DATA TO PROCESS -

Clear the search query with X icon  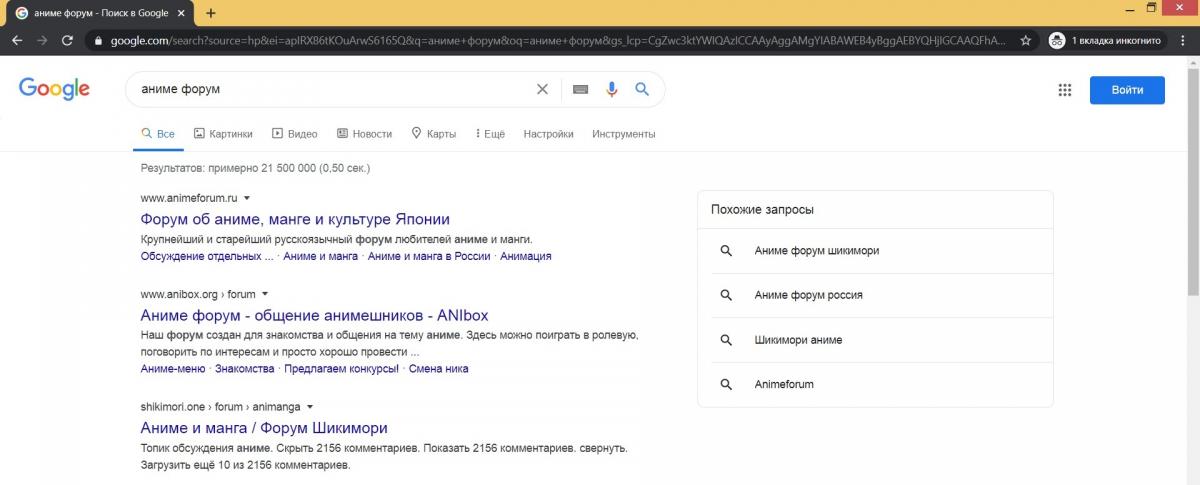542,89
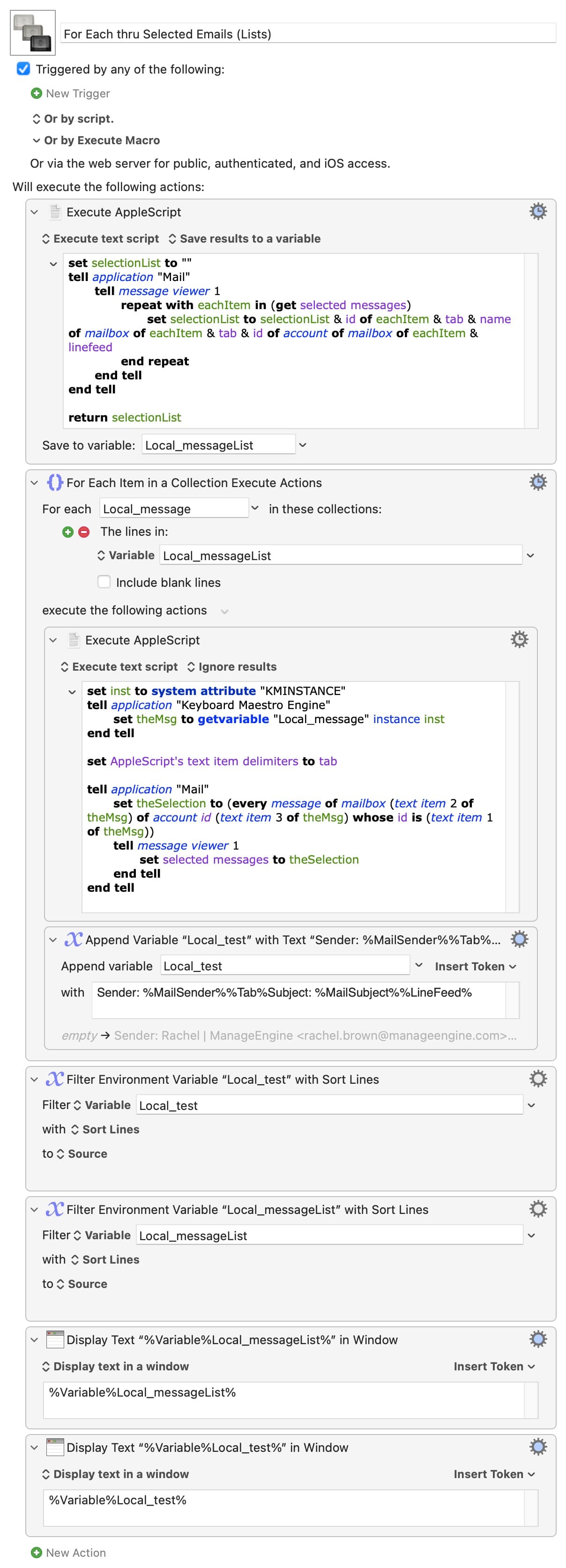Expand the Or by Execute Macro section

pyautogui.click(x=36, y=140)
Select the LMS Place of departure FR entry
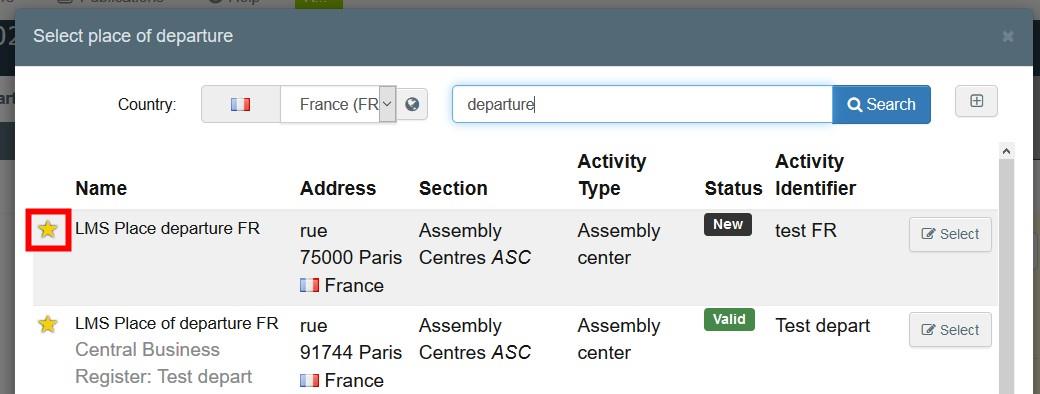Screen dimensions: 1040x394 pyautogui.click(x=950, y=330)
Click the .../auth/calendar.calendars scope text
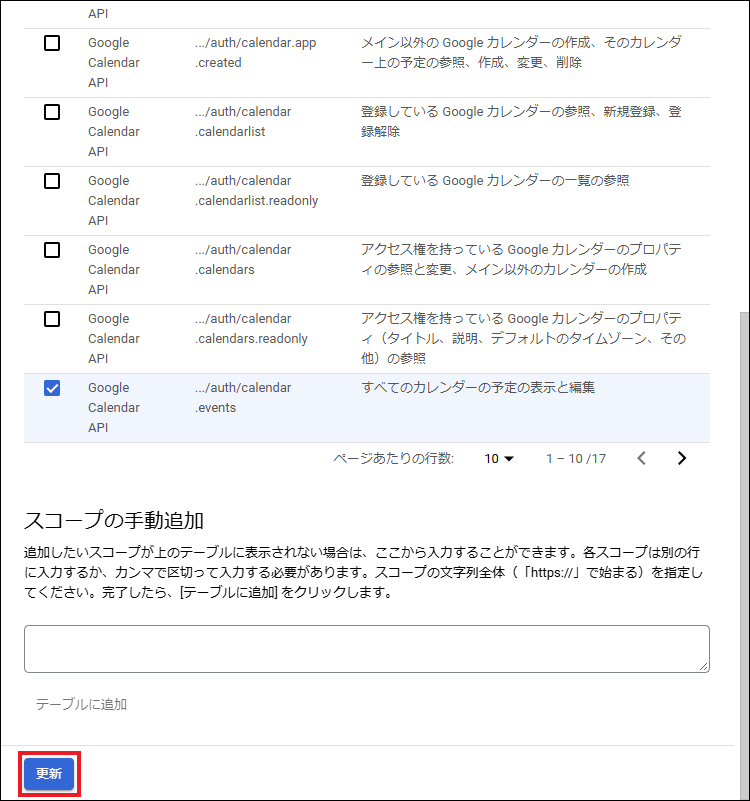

TASK INSTRUCTIONS - In the material above, retype exactly the lines that run from the one containing "Select the LMS Place of departure FR entry" through the last line, and keep out the pictures.

COMPLETED TASK -
Select the LMS Place of departure FR entry
Screen dimensions: 1040x394 pyautogui.click(x=950, y=330)
Click the .../auth/calendar.calendars scope text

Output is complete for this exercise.